Now with an attitude like that you’d think that “My Aim Is True” would be a close encounter of a listening king. At the very least it should have Christ-like capabilities. But while the album, containing some nicely crafted pop cum pub ditties bellowed by Costello in Graham Parker range, is good of its kind, it’s nothing like the second coming we had been primed to expect. Calling music run-of-the-mill to its creator’s face is tantamount to drinking from the same cup as Socrates. But instead of the royal rebuff, Costello responded patiently with the inner workings of his music. “I’m only interested n songs. I don’t know music and I don’t write music as such. The only reason I care about music at all is that it is the only available medium for writing songs. But, at the same time, I don’t consider myself a poet. I’m not obsessed with the written word. But it is the combination of the two that forms itself into a song which is the form I’m totally involved with.

“You remarked as to how my music sounds like a lot of stuff being put out in the seventies. I would like to think that it could become that. I wouldn’t want to dominate the entire music scene on my own but some semblance of that is what I’m aiming for.

“My approach to music is different in that I pick up things that are new and not accepted in hip, critical terms. I don’t like a lot of the shouters aspect of entertainment. I think that’s a phoney emotion that’s sold to people. But then people are basically phoney anyway.

“Everybody complains about the state of the music market being filled with disco and the Eagles but they refuse to try and do anything about it unless it involves a compromise. People have become obsessed with making rock and roll something special but it isn’t. Rock and roll is the lowest form of life known to man.”

Hey! Now that’s what rock and roll has been needing, an Archie Bunker father figure to look up to. I’ll bet he even voted Republican in the last election. But wait a minute; before you start calling the rock kettle black I suggest you check out your own pot because from where I’m listening you’re strictly Tupperware. Sure, you may be able to string your lyrics together better than a lot of songwriters but your trip isn’t Strawberry Fields. What I’m saying Elvis is that your music isn’t the Holy Grail.
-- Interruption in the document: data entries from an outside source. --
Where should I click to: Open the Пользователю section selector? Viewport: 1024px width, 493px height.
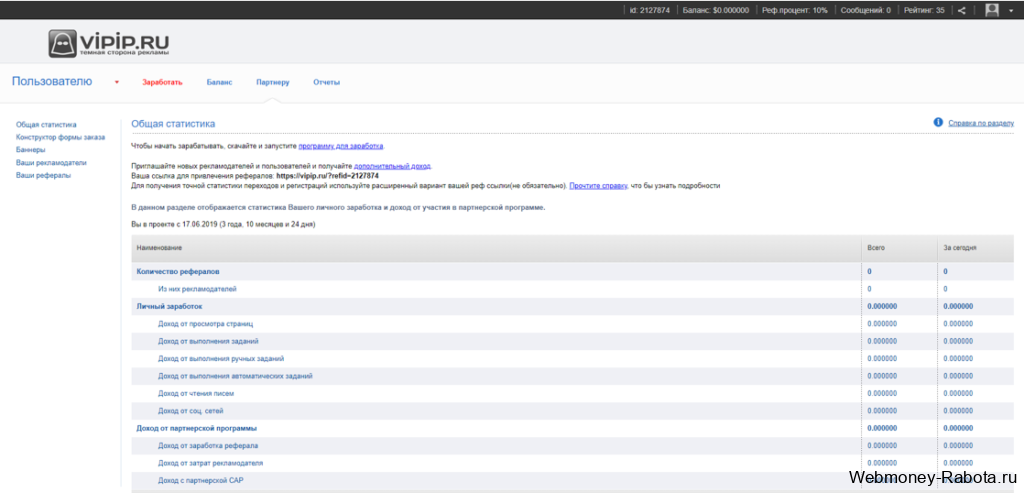[x=52, y=82]
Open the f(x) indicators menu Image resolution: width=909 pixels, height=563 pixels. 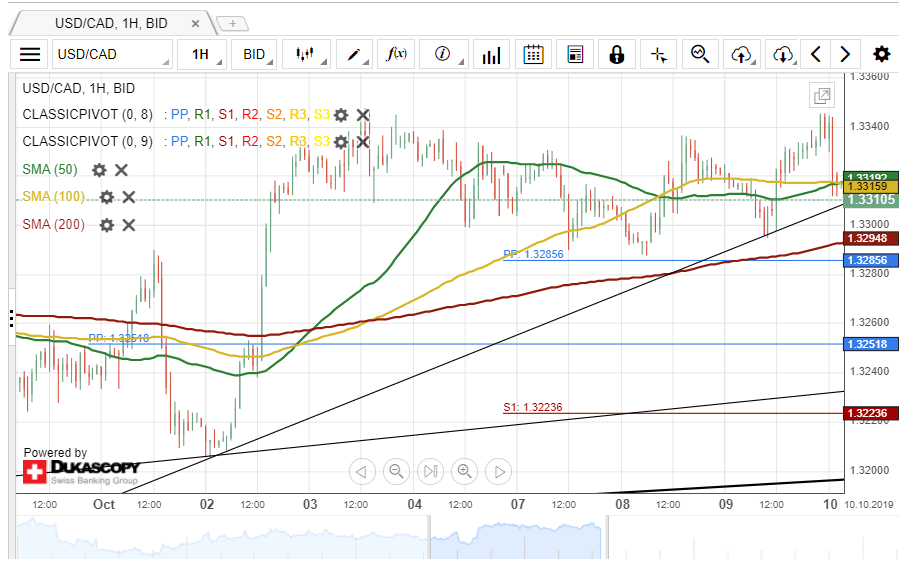tap(395, 54)
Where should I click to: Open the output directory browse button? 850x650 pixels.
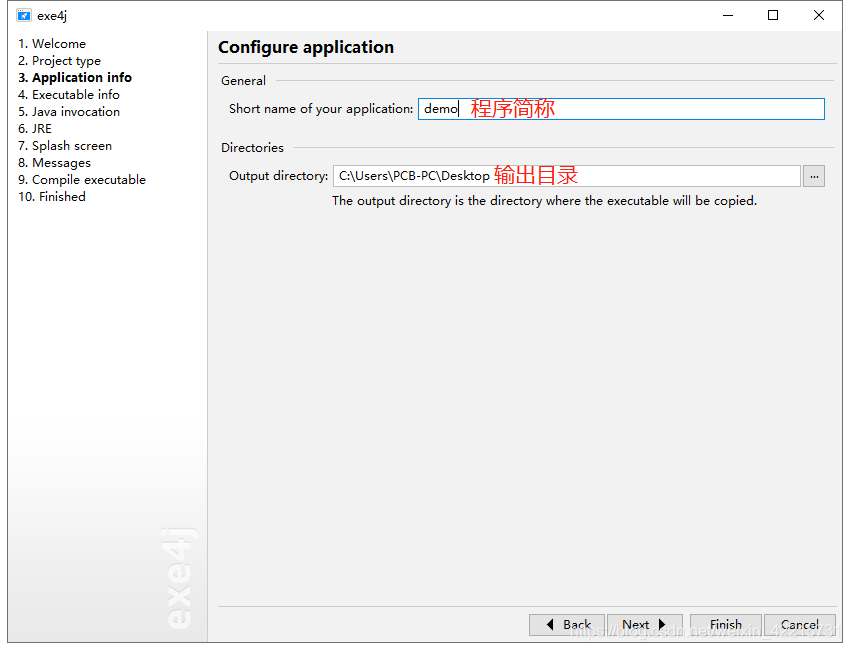tap(814, 176)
“I never said I was injecting anything moral into my music. I just do the thing the way I feel I should do it. I know the weaknesses in my music and that’s what I have to live with. All the time I’m fighting a battle against myself to escape mediocrity and to do better. All creative people are like that. But the difference between myself and the vast majority of songwriters is that I’m not content with a sloppy phrase when a better one will do. How many people can honestly say that?”

As the duel of words continued, it dawned on me that the reason that Costello on record may be a bit hard to swallow is that the very nature of his music is so concise and to the point that we are literally shocked by this intrusion into our realm of excess.
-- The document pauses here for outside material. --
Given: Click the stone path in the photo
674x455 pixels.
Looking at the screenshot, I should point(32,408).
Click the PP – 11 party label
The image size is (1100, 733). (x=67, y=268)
“I like to think of my music as being of the moment. Throughout the history of popular music, the best of it has been that way. Once an inventive style stops and decides it wants to set itself up as a culture, I think it begins to get boring. What’s been missing n music since 1967 is that kind of immediate feeling. Now people are trying to make it into art which it isn’t. People are being put to sleep by the excess of most of today’s music and the only hope for the form is for musicians and songwriters to bring the music back to the land of the living.”

Cosetllo’s manager entered at this point and reminded Elvis that he had another interview scheduled for nine. Costello sighed complete and absolute boredom.

“I guess I just have to accept the fact that there’s all kinds of fools in the world and I don’t have time to deal with them all.”